The cassette endures as a symbol of that moment:

when listening first became immersive, portable, and deeply personal.


It represents attention. Presence. And the fragile, extraordinary biology that allows sound — and memory — to exist at all.



The Equaliser: Sound Made Visible

 

The cassette alone, however, tells only part of the story...


Alongside it sits the equaliser — the moving bars that once danced across hi-fi systems and studio equipment. As a child, I would watch those lights rise and fall in time with sound, mesmerised by the idea that something invisible could suddenly be seen.


For the first time, sound had motion.


The equaliser revealed that listening was not static. Every frequency carried energy — low tones grounding us, higher ones adding clarity and air — all working together as a single living spectrum. Remove one part, and the balance changes. The orchestra of sound becomes incomplete.


Over time, I began to notice this relationship everywhere. Music playing while white lines passed rhythmically beneath a moving car.
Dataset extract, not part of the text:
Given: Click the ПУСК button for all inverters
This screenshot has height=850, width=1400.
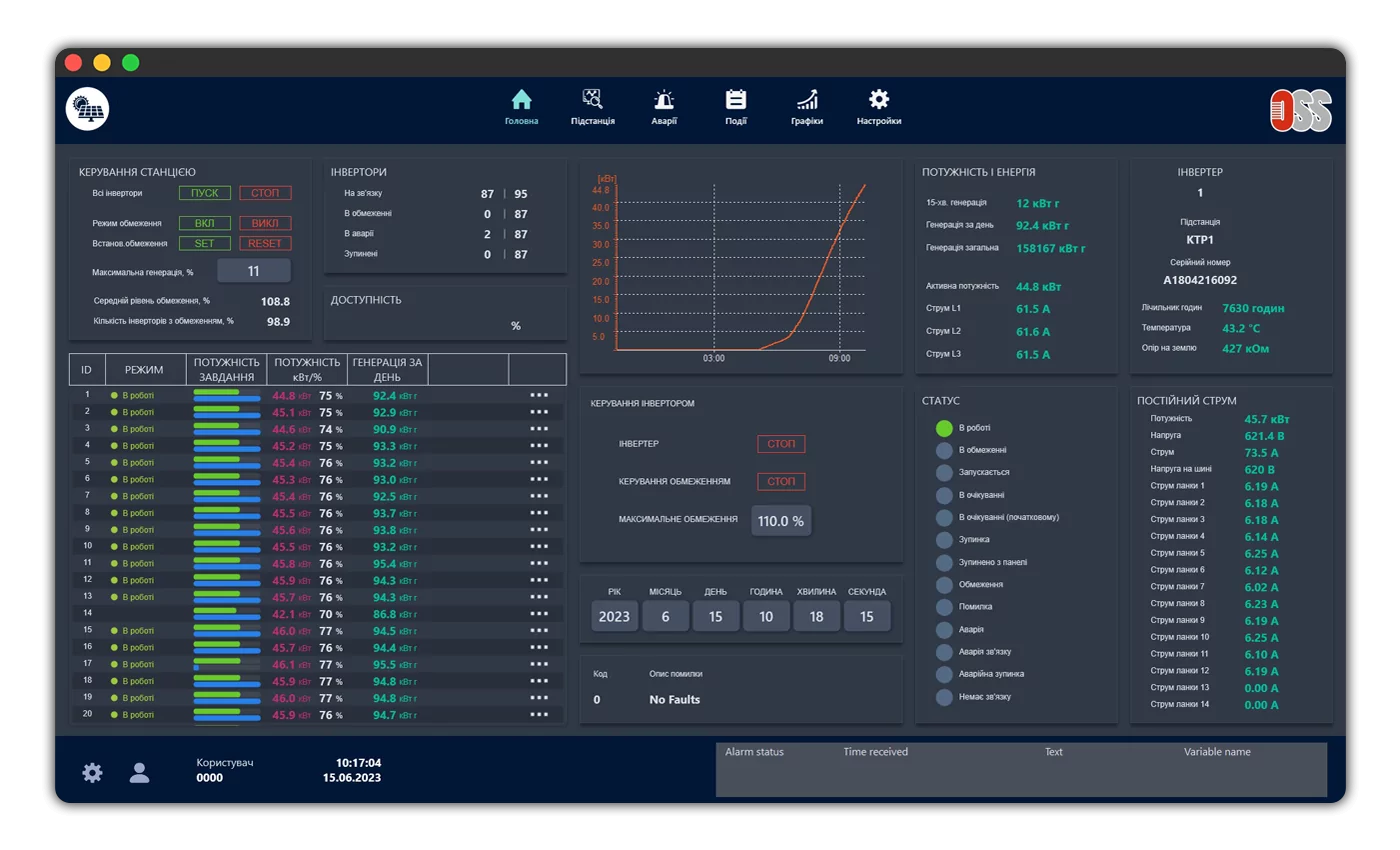Looking at the screenshot, I should pyautogui.click(x=205, y=193).
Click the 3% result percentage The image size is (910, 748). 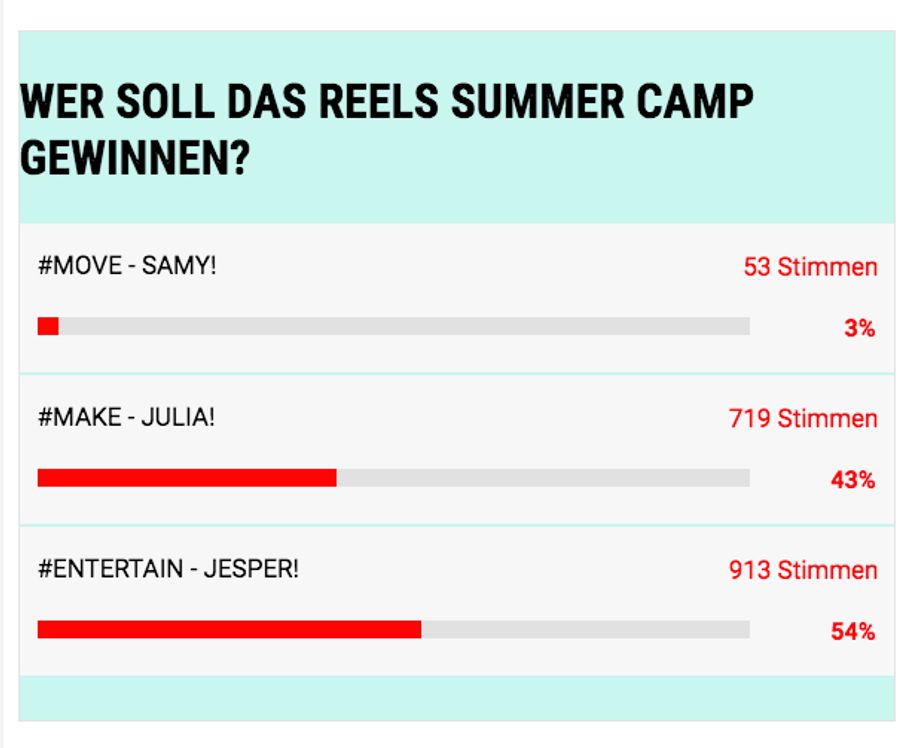[x=859, y=328]
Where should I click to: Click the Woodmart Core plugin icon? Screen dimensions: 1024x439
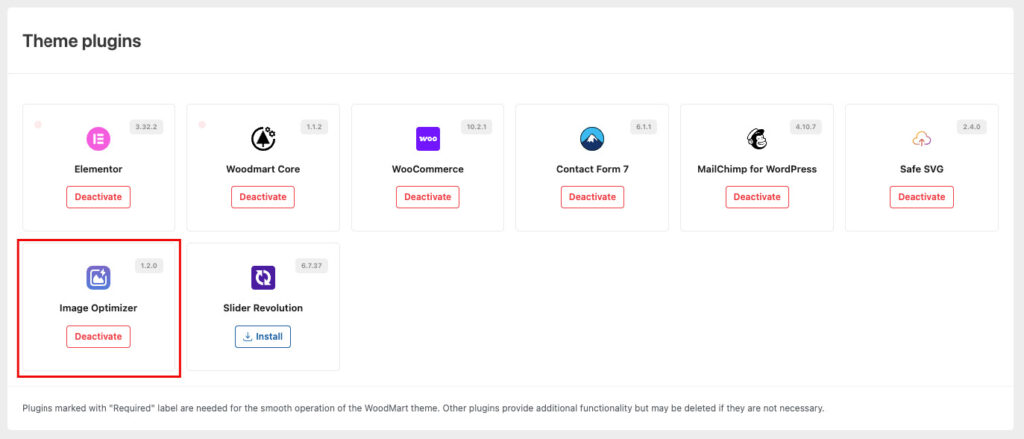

Footsteps aligning with distant beats. The quiet synchrony between what we hear and how the world moves around us.


Sound and motion are intertwined expressions of the same phenomenon: vibration shaping experience.


In the Memories of Sound logo, the cassette represents memory, presence, and the physical body of sound — while the equaliser represents life within it: movement, energy, and the full spectrum of frequencies that allow us to perceive the world in its richness.


 

“Together they form a reminder that listening is not only about hearing sound, but about sensing the continuity of life itself — a shared signal unfolding moment by moment.”

 

 

 

The Cassette and the Myth of Perfect Sound


There is another reason the cassette remains central to this project.


Over time, it came to be seen as an inferior format — replaced by the precision of digital audio, wider frequency ranges, and the pursuit of perfect reproduction. The narrative became one of progress: clearer, cleaner, more accurate sound.


But something in that story never fully made sense to me.


As a child, listening through a simple Walkman, I never felt I was hearing something incomplete. The experience was immersive, rich, and emotionally complete. It transported me entirely. Nothing about it felt lacking.


Even years later, returning to that same format, I remember feeling the same sense of depth and presence — a reminder that whatever “limitations” the cassette carried on paper did not prevent it from delivering something profoundly engaging.


And that raises a deeper question.


If a format considered technically imperfect could produce such powerful experiences, what exactly are we measuring when we talk about sound quality?


Because while technology has relentlessly pursued higher fidelity — wider frequency ranges, greater clarity, lossless precision — we have paid far less attention to the biological system receiving it.


Human hearing is not a fixed standard. It varies from person to person, changes over time, and exists within a delicate range that cannot be standardised or assumed.


We have spent decades refining the perfection of sound reproduction, while largely overlooking the fragility of the ears themselves.


In that sense, the cassette becomes something more than a nostalgic object.


It becomes a quiet challenge to a cultural assumption:


that better technology automatically means better listening.


Because the truth is, the most advanced sound system in the world cannot compensate for differences in hearing — or for what may be gradually lost without us noticing.


And yet, some of the most meaningful listening experiences many of us have ever had came through formats that were, by modern standards, considered imperfect.


The cassette stands as a reminder of that.


Not as a rejection of progress, but as a rebalancing of perspective:


that the quality of sound cannot be separated from the quality of hearing.